Sky Sports to kick off Premier League Ultra HD with HDR coverage

Mike Wheatley

Sky Q has pulled off an artsy publicity stunt as it gets ready to broadcast Premier League football action in Ultra HD with HDR, unveiling a huge mural in London featuring England heroes Jordan Pickford, Luke Shaw and Raheem Sterling.


Sky said the “hyper real” mural created by Bristol-based street artist Jody Thomas is meant to showcase the benefits of HDR when watching live football.

The broadcaster said last month it will add HDR to its live Premier League games for the upcoming 2021/22 season, following its 4K HDR coverage of the Tokyo Olympics.

HDR is a big deal.

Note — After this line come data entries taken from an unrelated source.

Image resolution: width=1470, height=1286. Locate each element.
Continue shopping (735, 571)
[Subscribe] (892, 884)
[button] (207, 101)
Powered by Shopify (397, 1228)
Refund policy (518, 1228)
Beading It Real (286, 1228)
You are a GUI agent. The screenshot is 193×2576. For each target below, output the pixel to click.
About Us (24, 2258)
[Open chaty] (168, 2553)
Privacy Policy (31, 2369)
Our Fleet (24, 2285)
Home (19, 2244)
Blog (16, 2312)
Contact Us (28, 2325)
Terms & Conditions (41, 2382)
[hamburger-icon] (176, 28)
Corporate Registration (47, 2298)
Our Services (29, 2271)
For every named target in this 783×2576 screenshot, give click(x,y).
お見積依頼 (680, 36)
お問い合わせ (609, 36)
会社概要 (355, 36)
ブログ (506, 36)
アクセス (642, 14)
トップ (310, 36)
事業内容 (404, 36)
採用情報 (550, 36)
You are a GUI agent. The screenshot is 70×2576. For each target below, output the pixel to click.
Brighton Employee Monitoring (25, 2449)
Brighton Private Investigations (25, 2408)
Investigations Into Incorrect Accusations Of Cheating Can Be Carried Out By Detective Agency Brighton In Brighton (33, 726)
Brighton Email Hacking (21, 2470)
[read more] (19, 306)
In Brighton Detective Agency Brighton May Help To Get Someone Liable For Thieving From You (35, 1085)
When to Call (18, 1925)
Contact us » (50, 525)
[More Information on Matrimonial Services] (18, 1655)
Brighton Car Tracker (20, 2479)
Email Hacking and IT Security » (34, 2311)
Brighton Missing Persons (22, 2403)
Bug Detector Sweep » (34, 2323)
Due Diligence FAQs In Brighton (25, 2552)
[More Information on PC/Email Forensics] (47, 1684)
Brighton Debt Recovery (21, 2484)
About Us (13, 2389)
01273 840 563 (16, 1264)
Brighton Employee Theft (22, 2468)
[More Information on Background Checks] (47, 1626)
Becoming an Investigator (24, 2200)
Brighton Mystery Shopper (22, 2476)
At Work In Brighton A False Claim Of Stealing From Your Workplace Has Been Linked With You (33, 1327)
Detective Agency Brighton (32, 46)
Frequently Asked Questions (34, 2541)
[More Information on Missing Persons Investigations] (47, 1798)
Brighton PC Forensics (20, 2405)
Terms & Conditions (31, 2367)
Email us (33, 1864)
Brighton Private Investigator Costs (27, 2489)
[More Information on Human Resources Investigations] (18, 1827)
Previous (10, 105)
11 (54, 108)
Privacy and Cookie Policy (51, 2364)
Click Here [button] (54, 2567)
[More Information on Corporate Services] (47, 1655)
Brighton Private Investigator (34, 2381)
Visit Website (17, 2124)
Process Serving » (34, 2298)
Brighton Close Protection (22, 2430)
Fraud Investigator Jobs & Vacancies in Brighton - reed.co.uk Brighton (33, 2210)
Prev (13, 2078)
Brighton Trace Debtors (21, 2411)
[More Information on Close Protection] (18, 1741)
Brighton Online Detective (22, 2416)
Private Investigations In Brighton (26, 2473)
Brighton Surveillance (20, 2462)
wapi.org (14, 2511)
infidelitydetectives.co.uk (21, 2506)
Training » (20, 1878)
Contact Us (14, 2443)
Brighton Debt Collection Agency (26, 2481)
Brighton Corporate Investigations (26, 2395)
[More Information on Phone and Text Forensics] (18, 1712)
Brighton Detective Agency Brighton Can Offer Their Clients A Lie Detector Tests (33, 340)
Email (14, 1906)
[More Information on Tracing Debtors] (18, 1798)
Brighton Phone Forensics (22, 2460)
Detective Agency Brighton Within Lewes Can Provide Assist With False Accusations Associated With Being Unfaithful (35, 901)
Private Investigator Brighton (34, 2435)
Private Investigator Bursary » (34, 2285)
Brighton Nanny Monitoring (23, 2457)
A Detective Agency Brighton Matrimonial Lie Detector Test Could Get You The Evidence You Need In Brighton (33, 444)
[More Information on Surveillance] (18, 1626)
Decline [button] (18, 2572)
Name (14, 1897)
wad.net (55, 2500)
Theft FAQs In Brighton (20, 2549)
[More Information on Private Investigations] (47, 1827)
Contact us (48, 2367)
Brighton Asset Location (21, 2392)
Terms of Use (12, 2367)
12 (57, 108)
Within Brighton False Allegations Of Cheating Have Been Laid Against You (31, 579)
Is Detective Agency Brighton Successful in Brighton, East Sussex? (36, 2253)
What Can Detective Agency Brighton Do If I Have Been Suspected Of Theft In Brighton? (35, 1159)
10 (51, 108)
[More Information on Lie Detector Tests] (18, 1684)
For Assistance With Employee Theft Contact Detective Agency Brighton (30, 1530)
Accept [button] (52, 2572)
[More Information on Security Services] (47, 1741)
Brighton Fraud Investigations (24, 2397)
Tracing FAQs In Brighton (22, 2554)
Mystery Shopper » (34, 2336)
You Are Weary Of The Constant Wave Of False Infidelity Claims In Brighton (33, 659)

Already a common format on movies, it expands the range of contrast and colour quite significantly, with brighter parts of the image becoming brighter still, and more detail shown in the dark areas, so there’s more depth to the picture. The range of colours is expanded too, which means more bright blues, reds and greens and every shade in between. Every detail looks more realistic, and more life like.

Sky said it commissioned the mural of Pickford, Shaw and Sterling after they topped a Sky Sports poll of fans’ favourite players during Euro 2020, coming in ahead of Manchester City’s new signing Jack Grealish and West Ham’s Declan Rice.

“The hyper-real street art brings to life the qualities of Sky Q’s live HDR Premier League coverage through Thomas’ distinct use of colour, creating a true-to-life picture of the footballing talent,” Sky said. “The artwork, which took more than 70 hours to complete and features more than 55 colours and shades, can be found on Tottenham High Road – near the new Tottenham Hotspur Stadium – for football fans to get closer to their favourite players.”

Sky’s poll actually produced quite a few insights, finding that 61% of footy fans favour watching a game at home when they’re unable to be there in person, ahead of the local pub at 30%. It also found that more than two-thirds of fans, 67%, believe the standard of English football is the highest its ever been in terms of quality, with 45% saying they love football so much they “wouldn’t know what to do” without it.

More than 20% said they simply can’t get enough football and watch at least ten games a month, though 18% said they only ever tune in to watch their own team play, ignoring other games.


“This summer we saw how football has the fantastic power to bring people together – sharing each other’s passion for the sport is really special!,” said Jody Thomas, the artist who brought Sky’s mural to life. “Seeing the fans get up close and personal with the nation’s favourite players, with my latest mural for Sky Q, has been amazing.”

Sky said it will kick off its Ultra HD with HDR coverage with Arsenal’s first fixture away to Premier League new boys Brentford on Friday night.

To tune in to the live Ultra HD with HDR coverage, fans will need to sign up for a Sky Sports or Sky Sports Football subscription that starts at £20 a month, plus the ‘Ultra HD + HD’ TV Extra that costs an additional £11 a month. Of course, viewers will also need a HDR-capable TV to take advantage of the offering.